Beneath this line sits some data. Return only its lines from the one holding "This screenshot has height=587, width=473." through the one holding "623x390 pixels.", inclusive, exactly, with the images removed.

Task material ->
_ _ _

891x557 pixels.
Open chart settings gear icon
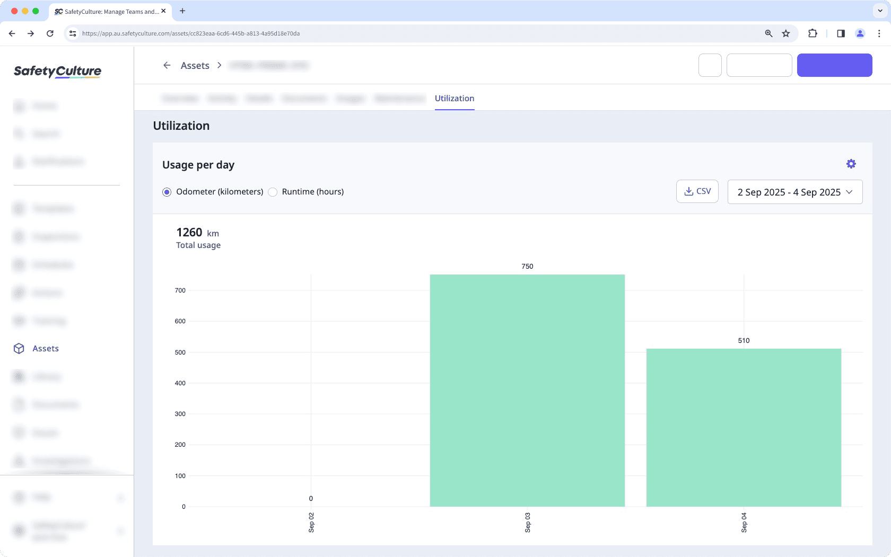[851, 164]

_ _ _

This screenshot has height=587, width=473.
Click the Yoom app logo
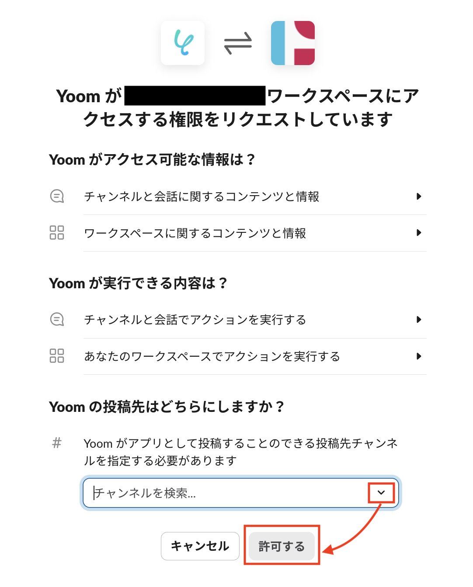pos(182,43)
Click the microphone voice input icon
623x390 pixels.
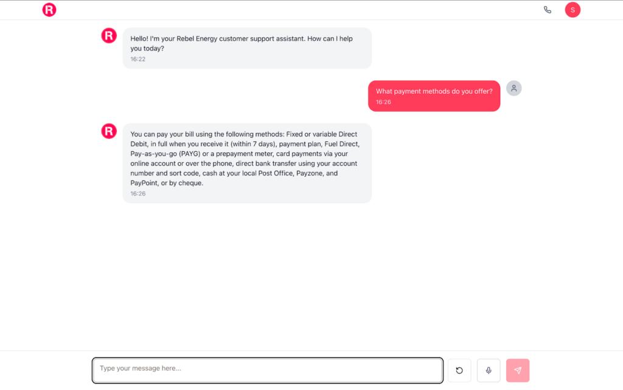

_ _ _

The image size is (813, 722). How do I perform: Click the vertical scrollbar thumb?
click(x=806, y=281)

_ _ _

Written answer ->
This screenshot has height=587, width=473.
Click the Yoom app logo
pos(182,43)
Click the microphone voice input icon
623x390 pixels.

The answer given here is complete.